I was wondering whether there are any plans of adding generalized gamma distribution to Stan. It’s a commonly used distribution especially in survival analysis since it incorporates Weibull, gamma, and lognormal as special cases. The distribution is available in JAGS, however, I am planning to work with the stan_surv function from rstanarm, which I find extremely promising, so I would be interested in using Stan instead of JAGS.
I do not have sufficient knowledge to propose anything, but there were some posts suggesting how it could be done parameterizations:
The generalized gamma works fine in Stan currently, although you would need to grab one of the parametrizations people have posted and sort out the parameters.
If I understand correctly, it’s not part of the Stan language (as other distributions like normal, Cauchy, and etc…) yet, right? Is there a plan to add it there as well in the future?
I did want to add those distributions and we had some dev discussion about it but there wasn’t much support for including them in the language. They work fine as user defined functions though.

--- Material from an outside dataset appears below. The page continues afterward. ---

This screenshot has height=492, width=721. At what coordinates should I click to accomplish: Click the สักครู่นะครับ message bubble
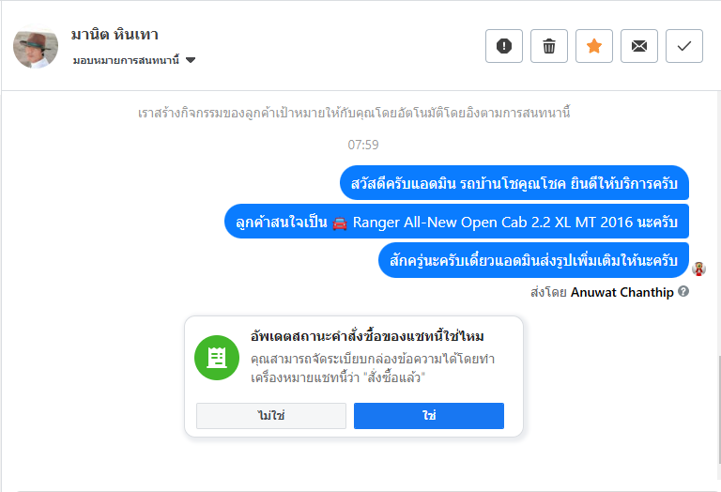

Not all the parametrizations of the generalized gamma work well near the boundaries, such as when the data is actually gamma distributed, but one of them was pretty stable (as was the weibull and the other outlier-friendly gamma in the package).
I think it’s totally OK to add standard distributions to Stan. I don’t think anyone will object. It’s just a matter of whether anyone’s willing to put in the work to code and review.
Did I manage to include the citation without a reference… I’m so sorry… it was a book… I believe it was this one: Lawless, J. F. (1982). Statistical Models and Methods for Lifetime Data. John Wiley,
New York. I likely used it only when I was looking for various parameterizations of the generalized gamma (?)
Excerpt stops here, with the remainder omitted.